Results: Of the 1,018 adults sampled, 324 were women, 80.4% were white, and the mean age of the cohort was 57.6 years. Mean body mass index was 27.8 kg/m2. Among 931 subjects who were not taking antidepressants and who provided information on chocolate consumption, the mean CES-D score was 7.7 (median 6.0) and mean chocolate consumption was 6.0 servings per month. Those who had a CES-D score ≥16 reported higher intake of chocolate compared to those who scored <16 (8.4 servings per month vs. 5.4 servings per month, p = 0.004). Subjects who had CES-D scores ≥20 reported an average of 11.8 servings of chocolate per month. These findings were similar for men and women when examined separately. No significance differences between groups were observed in regard to intake of fat, carbohydrates, or total energy intake.
Conclusions: The authors concluded that higher CES-D depression scores were positively associated with chocolate intake; however, further study would be needed to determine causality.

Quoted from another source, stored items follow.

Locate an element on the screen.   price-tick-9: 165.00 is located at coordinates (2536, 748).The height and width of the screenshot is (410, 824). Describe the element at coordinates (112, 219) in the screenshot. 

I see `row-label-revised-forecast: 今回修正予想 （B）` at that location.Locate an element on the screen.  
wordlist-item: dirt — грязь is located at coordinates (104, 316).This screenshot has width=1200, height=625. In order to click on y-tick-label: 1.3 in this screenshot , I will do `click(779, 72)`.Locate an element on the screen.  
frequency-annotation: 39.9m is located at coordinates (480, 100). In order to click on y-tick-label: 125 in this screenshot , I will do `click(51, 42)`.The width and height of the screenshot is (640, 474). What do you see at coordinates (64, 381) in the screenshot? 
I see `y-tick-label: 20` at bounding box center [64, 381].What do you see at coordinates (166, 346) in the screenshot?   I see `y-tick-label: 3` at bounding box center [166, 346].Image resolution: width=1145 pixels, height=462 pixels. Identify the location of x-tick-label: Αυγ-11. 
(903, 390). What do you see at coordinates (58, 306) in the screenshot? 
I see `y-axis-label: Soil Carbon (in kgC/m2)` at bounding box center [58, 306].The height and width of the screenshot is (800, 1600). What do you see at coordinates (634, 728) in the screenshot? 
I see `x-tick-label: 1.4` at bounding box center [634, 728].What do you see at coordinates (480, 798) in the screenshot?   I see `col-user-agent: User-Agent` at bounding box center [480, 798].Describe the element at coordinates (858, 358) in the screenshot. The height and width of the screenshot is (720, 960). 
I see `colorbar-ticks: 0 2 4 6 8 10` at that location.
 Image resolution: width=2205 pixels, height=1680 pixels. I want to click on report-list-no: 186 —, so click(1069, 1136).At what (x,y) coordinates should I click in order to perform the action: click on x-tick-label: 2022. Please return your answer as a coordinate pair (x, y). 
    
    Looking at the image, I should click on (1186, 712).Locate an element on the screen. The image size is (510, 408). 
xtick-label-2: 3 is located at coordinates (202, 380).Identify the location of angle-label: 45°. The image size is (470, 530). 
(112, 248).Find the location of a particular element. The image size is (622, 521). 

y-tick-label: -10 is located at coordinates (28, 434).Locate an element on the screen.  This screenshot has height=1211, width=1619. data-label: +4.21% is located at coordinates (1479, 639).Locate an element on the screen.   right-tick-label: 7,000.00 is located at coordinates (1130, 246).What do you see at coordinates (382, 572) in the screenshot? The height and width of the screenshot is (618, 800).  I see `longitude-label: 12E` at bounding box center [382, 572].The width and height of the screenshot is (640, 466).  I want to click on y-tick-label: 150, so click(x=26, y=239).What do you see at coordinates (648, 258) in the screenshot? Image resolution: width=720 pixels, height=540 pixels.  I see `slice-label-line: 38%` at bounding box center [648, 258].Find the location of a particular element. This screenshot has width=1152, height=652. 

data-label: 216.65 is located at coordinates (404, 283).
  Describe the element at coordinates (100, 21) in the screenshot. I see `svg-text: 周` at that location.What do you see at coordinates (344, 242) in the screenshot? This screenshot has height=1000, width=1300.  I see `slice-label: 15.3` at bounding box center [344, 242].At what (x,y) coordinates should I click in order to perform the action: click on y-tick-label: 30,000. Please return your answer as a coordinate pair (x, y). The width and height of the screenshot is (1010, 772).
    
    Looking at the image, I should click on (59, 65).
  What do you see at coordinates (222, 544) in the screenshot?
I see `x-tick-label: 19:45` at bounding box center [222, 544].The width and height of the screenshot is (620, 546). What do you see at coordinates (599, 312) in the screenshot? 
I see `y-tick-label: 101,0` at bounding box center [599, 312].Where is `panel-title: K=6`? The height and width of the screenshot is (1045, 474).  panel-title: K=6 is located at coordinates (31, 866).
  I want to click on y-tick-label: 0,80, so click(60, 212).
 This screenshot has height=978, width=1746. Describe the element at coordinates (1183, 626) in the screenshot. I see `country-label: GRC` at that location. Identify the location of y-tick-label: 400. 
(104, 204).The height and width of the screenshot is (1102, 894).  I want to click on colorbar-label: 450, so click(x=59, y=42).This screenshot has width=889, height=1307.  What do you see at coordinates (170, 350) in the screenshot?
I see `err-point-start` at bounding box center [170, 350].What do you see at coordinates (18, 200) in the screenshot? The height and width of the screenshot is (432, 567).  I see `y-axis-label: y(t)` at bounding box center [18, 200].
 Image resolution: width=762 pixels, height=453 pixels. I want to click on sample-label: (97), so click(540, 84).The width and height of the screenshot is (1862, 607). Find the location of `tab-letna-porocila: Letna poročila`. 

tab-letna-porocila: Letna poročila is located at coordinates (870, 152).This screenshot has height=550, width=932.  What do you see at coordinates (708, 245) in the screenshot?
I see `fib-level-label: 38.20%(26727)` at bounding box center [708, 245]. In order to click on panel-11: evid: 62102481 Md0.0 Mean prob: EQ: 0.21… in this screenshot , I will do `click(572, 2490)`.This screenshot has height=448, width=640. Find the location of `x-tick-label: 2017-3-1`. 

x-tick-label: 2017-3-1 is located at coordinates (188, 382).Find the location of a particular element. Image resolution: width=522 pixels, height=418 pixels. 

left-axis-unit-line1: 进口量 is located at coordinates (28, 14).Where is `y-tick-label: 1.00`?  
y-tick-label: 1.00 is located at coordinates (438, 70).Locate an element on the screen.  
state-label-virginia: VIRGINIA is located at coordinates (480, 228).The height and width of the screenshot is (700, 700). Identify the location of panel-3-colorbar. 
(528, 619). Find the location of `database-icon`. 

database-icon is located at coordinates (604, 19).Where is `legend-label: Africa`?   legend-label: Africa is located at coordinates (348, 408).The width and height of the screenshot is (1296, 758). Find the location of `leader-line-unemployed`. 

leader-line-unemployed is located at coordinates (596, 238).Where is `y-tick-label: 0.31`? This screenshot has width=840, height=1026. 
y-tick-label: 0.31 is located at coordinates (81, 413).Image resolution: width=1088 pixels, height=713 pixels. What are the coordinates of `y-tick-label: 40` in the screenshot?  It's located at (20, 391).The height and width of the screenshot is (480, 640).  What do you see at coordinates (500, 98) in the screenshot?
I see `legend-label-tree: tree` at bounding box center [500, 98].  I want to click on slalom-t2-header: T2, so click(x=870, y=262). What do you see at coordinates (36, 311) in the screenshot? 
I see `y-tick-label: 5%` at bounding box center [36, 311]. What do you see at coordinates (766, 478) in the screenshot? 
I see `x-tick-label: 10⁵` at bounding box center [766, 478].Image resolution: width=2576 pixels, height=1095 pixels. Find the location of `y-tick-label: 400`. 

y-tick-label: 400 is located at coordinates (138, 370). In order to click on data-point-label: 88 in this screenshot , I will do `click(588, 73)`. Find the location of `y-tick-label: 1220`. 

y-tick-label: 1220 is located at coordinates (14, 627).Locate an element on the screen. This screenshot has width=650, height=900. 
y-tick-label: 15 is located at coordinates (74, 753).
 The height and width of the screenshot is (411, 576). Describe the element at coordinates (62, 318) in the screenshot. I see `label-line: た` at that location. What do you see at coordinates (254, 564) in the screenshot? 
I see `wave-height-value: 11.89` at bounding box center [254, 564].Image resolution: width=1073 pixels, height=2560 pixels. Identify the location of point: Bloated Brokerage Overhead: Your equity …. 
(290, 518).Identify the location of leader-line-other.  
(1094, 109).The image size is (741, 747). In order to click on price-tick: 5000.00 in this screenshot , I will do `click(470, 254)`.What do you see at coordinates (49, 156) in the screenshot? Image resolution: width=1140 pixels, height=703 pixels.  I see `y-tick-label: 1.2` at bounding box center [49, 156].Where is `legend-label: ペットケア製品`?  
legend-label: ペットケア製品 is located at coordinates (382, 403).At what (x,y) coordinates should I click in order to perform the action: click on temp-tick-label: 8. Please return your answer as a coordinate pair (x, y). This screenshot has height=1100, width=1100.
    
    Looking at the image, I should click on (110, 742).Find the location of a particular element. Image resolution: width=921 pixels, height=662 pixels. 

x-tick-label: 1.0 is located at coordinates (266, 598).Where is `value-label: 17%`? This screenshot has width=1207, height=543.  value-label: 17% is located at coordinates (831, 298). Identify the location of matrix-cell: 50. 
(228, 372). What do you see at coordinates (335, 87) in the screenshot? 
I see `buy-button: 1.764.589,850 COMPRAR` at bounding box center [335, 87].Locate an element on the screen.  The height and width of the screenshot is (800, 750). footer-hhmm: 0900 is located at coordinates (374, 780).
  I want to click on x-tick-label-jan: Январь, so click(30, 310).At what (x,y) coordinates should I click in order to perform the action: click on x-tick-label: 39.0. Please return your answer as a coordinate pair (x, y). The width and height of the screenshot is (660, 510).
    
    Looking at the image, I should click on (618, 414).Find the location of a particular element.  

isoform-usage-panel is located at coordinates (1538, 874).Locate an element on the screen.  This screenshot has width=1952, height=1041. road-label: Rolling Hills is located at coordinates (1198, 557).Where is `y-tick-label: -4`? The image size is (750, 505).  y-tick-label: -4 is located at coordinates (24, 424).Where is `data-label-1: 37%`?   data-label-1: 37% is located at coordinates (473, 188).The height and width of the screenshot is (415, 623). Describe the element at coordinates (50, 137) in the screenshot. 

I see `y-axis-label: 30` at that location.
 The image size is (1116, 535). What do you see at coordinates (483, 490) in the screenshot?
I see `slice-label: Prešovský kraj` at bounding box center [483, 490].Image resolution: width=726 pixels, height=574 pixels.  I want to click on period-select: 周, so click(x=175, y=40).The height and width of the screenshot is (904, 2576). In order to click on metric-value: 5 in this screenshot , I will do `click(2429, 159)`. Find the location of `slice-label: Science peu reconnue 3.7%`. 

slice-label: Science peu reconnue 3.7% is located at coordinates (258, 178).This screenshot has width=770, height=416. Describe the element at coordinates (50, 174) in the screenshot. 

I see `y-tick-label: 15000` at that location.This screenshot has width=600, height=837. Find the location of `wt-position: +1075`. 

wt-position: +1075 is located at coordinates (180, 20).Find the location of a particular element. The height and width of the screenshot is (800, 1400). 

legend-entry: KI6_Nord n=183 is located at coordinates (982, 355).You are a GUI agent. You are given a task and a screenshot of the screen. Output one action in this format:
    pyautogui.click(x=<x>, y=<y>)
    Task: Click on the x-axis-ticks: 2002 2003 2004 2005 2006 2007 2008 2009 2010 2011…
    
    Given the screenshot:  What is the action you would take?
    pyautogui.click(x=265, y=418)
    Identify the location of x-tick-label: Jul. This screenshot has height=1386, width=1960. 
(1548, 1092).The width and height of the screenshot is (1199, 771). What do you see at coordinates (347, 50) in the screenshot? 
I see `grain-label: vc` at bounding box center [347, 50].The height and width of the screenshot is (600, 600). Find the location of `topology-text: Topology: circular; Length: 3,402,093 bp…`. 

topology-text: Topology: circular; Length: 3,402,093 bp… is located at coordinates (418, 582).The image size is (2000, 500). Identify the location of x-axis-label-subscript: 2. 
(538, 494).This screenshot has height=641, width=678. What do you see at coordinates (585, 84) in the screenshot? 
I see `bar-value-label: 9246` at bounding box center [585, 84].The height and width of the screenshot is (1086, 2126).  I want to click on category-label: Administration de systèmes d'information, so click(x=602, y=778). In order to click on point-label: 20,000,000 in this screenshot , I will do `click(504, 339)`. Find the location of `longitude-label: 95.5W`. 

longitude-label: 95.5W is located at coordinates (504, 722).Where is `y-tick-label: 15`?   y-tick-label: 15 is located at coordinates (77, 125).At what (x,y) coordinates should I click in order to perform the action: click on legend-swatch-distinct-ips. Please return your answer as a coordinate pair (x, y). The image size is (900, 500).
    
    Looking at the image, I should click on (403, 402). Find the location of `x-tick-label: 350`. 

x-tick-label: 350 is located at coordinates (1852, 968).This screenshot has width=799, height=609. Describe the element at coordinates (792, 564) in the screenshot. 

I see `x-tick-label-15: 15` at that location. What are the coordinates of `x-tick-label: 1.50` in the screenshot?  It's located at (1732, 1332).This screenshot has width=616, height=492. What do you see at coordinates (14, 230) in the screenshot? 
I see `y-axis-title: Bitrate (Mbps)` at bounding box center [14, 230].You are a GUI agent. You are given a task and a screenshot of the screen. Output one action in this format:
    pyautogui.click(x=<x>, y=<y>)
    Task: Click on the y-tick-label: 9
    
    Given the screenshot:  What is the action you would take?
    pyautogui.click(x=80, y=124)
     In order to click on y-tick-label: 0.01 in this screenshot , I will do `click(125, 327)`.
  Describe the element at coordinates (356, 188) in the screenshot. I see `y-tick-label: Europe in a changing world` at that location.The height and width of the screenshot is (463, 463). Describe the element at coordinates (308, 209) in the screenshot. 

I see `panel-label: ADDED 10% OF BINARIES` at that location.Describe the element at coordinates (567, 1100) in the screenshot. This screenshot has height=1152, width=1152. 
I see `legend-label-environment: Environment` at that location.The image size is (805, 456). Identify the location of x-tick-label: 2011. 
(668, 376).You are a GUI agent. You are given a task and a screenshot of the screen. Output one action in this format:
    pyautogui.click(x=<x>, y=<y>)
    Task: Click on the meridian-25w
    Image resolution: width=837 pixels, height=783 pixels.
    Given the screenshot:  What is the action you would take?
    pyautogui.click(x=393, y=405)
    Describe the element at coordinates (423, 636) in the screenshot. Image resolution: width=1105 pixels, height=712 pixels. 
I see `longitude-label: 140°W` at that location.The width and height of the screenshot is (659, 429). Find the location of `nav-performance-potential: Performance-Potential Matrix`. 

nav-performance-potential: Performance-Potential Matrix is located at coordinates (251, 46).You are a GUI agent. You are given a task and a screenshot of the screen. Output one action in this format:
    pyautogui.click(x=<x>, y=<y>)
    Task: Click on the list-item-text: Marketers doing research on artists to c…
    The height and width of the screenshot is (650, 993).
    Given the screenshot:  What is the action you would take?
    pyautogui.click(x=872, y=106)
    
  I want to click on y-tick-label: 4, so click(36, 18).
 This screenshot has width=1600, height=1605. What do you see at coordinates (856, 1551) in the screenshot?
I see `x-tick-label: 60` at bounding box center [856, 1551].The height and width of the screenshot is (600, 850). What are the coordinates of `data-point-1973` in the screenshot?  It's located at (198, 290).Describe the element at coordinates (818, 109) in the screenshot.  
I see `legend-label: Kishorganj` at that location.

Perspective: These findings suggest men and women who have depressive symptoms may be using chocolate to modulate mood. Given the cross-sectional nature of this study, questions remain unanswered in terms of the direction of the association. In addition, the type of chocolate with respect to cocoa content was not addressed. Elizabeth A. Jackson, M.D., F.A.C.C.